The majority does not conclude that copies made by a teacher for the use of a student would always be considered fair dealing under section 29 of the Copyright Act; instead, an analysis of the remainder of the CCH factors determines whether the scope, scale and impact of the teacher-initiated copies results in unfair dealing overall.
For the second issue, the Court determined that students in a classroom setting could be engaged in “private study” and that the word “private” in “private study” does not require an individual to examine copyrighted works in isolation (at para 27).
Studying and learning are essentially personal endeavours, whether they are engaged with others or in solitude. By focusing on the geography of classroom instruction rather than on the concept of studying, the Board … artificially separated the teachers’ instruction from the students’ studying (at para 27). [Emphasis in original]
The dissent declares that the use of the words “private study” in the Copyright Act illustrates that Parliament intended it to mean something different than ‘non-private study,’ and that the approach of the majority diminishes this difference (at para 47). The majority addresses this last concern directly by implying that the concept of studying is the important consideration (at para 27) and not the fact that studying might flow from an organized course of instruction or occur in the classroom setting.
The decision goes on to analyze the remainder of the CCH factors and holds that the Board’s finding of unfair dealing resulted from a misapplication of the CCH factors and that its decision was unreasonable (at para 37). The Court allowed the appeal and sent the matter back to the Board to reconsider its decision in accordance with the Court’s reasons.
Application to Post-Secondary Institutions and Blackboard Usage
So what does this mean for post-secondary institutions then? This case was about copies made in the elementary and secondary school setting, but given the determination of the Court that instruction is symbiotic with private study (at para 23), the case is also applicable to instruction and studying in post-secondary institutions.

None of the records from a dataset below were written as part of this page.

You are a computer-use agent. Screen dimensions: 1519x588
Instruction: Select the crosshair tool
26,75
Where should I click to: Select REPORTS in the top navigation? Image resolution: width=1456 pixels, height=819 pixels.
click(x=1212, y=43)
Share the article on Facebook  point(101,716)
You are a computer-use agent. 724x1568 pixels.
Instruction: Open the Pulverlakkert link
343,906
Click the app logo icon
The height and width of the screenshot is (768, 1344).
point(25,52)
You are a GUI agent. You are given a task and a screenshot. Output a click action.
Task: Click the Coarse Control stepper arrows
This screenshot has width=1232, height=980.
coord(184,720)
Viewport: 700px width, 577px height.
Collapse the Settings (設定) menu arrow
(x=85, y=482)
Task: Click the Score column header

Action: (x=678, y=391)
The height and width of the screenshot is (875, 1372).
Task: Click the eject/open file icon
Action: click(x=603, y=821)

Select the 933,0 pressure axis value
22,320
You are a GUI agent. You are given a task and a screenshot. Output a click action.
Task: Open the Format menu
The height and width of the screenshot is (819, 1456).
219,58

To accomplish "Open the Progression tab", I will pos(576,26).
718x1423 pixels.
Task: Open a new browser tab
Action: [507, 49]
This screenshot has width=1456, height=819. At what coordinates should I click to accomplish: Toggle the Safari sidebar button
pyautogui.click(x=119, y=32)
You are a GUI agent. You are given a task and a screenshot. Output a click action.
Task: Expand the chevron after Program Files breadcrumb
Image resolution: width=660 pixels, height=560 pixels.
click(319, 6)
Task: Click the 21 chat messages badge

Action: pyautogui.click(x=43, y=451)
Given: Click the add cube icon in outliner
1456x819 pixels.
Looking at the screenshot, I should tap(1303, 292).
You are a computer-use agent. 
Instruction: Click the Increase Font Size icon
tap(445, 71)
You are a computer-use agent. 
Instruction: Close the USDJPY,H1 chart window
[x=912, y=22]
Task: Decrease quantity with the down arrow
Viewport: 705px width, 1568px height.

Thinking back to my initial comment about professors not being permitted to post certain materials on Blackboard, the decision in Access Copyright suggests that a blanket Blackboard restriction is unnecessary since a professor (i.e. a teacher) that posts digital copies of cases or articles on Blackboard so that the user (i.e. the student) can study them as part of an organized course of instruction is sufficiently analogous to the facts in Access Copyright. Of course, this doesn’t mean that professors should indiscriminately post copies of copyrighted materials since they also need to consider the other CCH factors to determine if the digital copies are indeed fair dealing under section 29 of the Copyright Act.
As a point of interest Bill C-11, an Act to amend the Copyright Act, was given royal assent on June 29, 2012 (not yet in force, see here). The Bill includes an amendment to section 29 which would replace the current text with the following: Fair dealing for the purpose of research, private study, education, parody or satire does not infringe copyright (Emphasis added). Some might view this amendment as reducing the significance of the Access Copyright decision since the enumeration of “education” as a purpose might necessarily include instruction, learning and studying (non-private?) within it, and private study must now mean something else. Notwithstanding, Access Copyright will still be helpful since it has provided additional clarity with respect to the application of the first CCH factor and the scope of the private study purpose in the school setting.
* I would like to thank Professor Greg Hagen for his insightful comments on an earlier version of this blog.